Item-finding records

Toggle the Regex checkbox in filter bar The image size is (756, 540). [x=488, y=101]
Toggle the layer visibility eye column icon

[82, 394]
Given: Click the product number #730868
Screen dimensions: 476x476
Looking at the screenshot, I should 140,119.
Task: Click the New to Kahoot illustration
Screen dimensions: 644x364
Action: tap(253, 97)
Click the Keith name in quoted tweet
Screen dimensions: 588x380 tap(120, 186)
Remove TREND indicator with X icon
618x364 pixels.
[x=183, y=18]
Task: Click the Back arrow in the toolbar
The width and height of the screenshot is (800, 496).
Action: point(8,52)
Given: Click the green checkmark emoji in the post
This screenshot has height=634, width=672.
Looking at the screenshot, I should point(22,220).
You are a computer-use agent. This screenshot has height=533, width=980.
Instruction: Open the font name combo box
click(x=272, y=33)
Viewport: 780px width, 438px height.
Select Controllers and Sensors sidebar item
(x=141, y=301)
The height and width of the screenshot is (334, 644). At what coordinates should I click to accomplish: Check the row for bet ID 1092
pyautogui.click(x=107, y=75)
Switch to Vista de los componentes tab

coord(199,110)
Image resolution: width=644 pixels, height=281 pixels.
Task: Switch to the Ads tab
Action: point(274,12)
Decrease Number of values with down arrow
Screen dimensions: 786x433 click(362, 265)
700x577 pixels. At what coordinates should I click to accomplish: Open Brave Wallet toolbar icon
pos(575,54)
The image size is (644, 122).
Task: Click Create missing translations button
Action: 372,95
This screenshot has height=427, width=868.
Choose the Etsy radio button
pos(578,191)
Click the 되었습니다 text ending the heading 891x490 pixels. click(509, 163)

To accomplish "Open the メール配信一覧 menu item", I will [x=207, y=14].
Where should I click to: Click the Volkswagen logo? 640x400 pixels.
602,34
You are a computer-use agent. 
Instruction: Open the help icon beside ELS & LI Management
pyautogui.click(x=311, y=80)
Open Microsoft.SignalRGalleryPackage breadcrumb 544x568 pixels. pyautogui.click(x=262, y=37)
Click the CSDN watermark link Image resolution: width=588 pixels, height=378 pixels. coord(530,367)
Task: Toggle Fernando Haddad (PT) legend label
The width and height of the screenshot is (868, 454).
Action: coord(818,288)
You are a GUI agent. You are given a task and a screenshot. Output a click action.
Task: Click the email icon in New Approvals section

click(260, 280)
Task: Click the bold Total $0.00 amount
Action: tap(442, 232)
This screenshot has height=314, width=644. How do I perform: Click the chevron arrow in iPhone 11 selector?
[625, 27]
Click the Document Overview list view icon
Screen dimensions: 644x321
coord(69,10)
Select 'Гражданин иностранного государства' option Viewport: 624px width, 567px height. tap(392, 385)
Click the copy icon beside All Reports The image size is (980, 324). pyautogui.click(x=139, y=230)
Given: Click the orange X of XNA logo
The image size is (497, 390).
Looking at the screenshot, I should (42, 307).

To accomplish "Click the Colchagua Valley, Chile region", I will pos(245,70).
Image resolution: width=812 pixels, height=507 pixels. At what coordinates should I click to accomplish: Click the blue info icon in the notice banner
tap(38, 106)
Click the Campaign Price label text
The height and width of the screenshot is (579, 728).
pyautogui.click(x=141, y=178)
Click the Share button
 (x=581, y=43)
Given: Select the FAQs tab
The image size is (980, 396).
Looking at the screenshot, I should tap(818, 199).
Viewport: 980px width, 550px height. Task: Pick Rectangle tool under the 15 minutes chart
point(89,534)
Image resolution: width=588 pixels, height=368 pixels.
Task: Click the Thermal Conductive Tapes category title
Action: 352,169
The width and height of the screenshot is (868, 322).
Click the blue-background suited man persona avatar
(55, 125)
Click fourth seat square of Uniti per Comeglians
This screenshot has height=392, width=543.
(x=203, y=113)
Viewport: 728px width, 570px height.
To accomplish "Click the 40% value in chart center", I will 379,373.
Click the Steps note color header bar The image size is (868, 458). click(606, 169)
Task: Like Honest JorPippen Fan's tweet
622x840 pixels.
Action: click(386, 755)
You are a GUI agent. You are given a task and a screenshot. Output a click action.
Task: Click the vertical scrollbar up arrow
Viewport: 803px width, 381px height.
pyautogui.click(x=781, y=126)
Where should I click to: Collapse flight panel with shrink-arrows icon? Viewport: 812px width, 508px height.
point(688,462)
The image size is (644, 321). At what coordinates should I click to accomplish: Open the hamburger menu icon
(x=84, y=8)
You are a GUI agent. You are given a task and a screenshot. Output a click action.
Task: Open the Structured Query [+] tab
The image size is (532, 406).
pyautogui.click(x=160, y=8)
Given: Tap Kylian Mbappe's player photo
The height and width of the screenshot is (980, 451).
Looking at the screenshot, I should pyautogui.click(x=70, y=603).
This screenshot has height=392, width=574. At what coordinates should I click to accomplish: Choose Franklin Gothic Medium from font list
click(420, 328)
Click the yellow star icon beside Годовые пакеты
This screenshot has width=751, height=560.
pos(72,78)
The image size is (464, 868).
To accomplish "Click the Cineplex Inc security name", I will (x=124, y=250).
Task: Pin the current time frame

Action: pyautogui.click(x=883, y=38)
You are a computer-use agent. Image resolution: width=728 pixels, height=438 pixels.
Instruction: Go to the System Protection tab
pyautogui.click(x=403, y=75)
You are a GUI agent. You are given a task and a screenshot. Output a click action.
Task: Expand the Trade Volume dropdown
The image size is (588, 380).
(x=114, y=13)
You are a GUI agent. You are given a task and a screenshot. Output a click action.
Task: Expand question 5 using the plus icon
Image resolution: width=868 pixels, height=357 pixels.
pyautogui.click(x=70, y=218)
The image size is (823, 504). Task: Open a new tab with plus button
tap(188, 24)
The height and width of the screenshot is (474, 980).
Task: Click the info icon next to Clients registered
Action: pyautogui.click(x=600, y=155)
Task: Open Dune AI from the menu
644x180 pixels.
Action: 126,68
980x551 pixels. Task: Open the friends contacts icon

● Set task
Find every line in the records above that contains the word "Instruction", and copy each one in full.

● Solution to this task
Instruction: Open the font name combo box
Instruction: Open the help icon beside ELS & LI Management
Instruction: Go to the System Protection tab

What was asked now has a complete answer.